Pour moi personnellement mes réactions au cours sont la conséquence de mon âge (57) et mes intérêts:

  1. Habilités requises. Nombre des habilités qu'il fallait posséder sont trop spécifiques au monde du patinage artistique, notamment l'arrêt en vrille (spin-stop), le patinage en arrière, les "swizzles", l'arrêt glissant en arrière (backwards power-slide), et une méthode fort critiquable de croiser (on a jugé mes croisés style courte-piste comme la mauvaise méthode!).
     
    À 57 ans, n'ayant jamais été entraîné dans ces techniques [(vu que le contexte de mon entraînement est le patinage de vitesse)], c'est très peu probable que je les apprenne jamais, et jamais ne les enseignerais à des débutants de mon âge, même sur la surface propre à l'intérieur d'un aréna. C'est évidemment que l'avantage ici est aux patineurs artistiques qui veulent enseigner le patin aligné. Tous les autres sont fort désavantagés. Par exemple, l'arrêt en vrille m'était complètement inconnu avant de suivre ce cours. Pour souligner ce point, tous les instructeurs avec un Niveau 1 ou plus de l'IISA que j'ai jamais connus sont des gens avec 5-20 ans de patinage artistique. Je suppose qu'il y a des exceptions.
     
  2. L'examen écrit. Trop l'appris-par-coeur, trop peu les principes -- il fallait débiter les mêmes mots dans le même ordre. À mon âge il faut plus qu'une journée pour apprendre quelque chose par coeur. Le diabète (Type 2) ne facilite pas la tâche.
     
  3. La méthode d'instruction. Je n'ai pas de problème avec ça puisque j'enseigne déjà à des adultes et je sais comment décomposer les mouvements comme et quand il le faut.
     
  4. Sécurité. Le cours consacre très peu de temps aux questions de sécurité. Selon moi pourtant c'est très important, et ça m'étonne qu'on n'en ait presque pas parlé. D'autant plus que plusieurs des habilités requises sont douteuses d'un point de vue sécurité. Les adultes (a) ont peur de tomber, et (b) veulent être sûrs qu'en cas de chute ils sauront comment minimiser les dommages. L'entretien des patins et où/quand se servir de certaines techniques n'ont même pas été mentionnés.
     
  5. L'encouragement. Tout le long du cours je n'ai reçu des instructeurs que des commentaires positifs. Je cite: "beaucoup de progrès depuis hier," "tu n'as rien à craindre". À vrai dire, ayant vu ce qui se passait la première journée je me demandais si ça valait la peine de revenir dimanche [(vu que j'allais évidemment échouer)]. Ce n'est que l'encouragement de l'instructeur qui m'a fait revenir. De sorte que j'ai trouvé d'autant plus décevant d'échouer par 75 points. Voilà pourquoi je me sens trahi par tout le processus et le résultat.
En tout, si j'aurais su comment on évalue les étudiants-instructeurs et pour quelles raisons, jamais je n'aurais perdu mon temps avec ce cours. Si vous cherchez des instructeurs de mon âge, vous manquez le cible. Plusieurs des habilités requises constituent un barrage important.

L'instructeur nous a offert de nous aider à reprendre l'évaluation, mais, honnêtement, ça ne me tente pas.

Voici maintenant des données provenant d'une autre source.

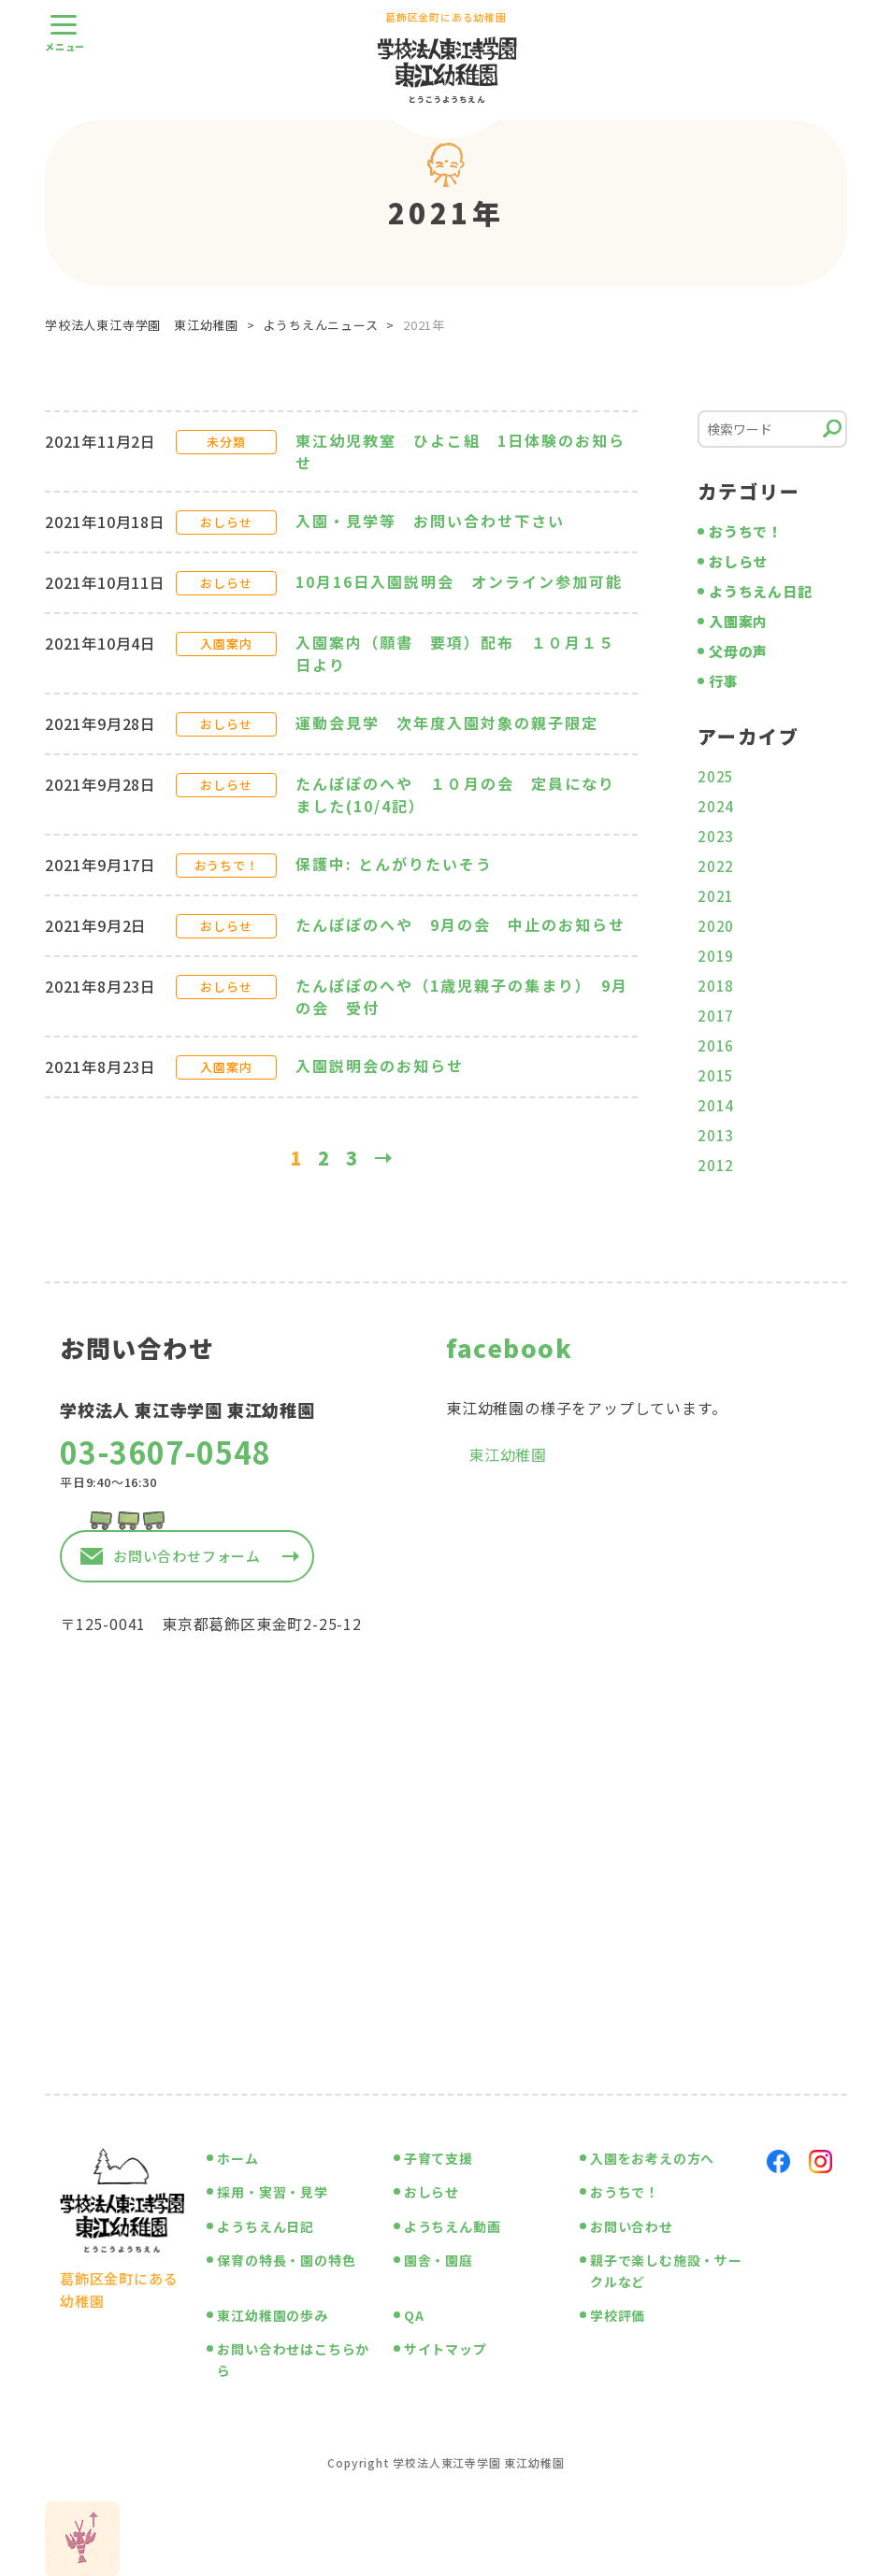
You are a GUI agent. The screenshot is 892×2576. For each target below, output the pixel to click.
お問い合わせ (631, 2226)
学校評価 (617, 2315)
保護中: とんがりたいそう (402, 863)
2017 (716, 1015)
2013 (716, 1135)
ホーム (237, 2158)
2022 (716, 866)
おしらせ (226, 522)
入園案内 (226, 643)
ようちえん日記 (761, 591)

Toute cette expérience a laissé un goût amer dans ma bouche.

Je m'excuse d'avoir divaguer un peu. Je suis bien négatif à propos de plusieurs aspects des prérequis pour le Niveau 1, et le fait qu'on a définit un programme mise en forme qui exige le certificat Niveau 1 me révolte encore plus. L'arrêt glissant en arrière, le patinage en arrière, l'arrêt en vrille -- en quoi ces choses-là contribuent-elles à la mise en forme? Ç'a pas de bons sens! Un entraîneur pour la mise en forme a besoin d'une préparation pratique et appropriée, non pas du paquet complet.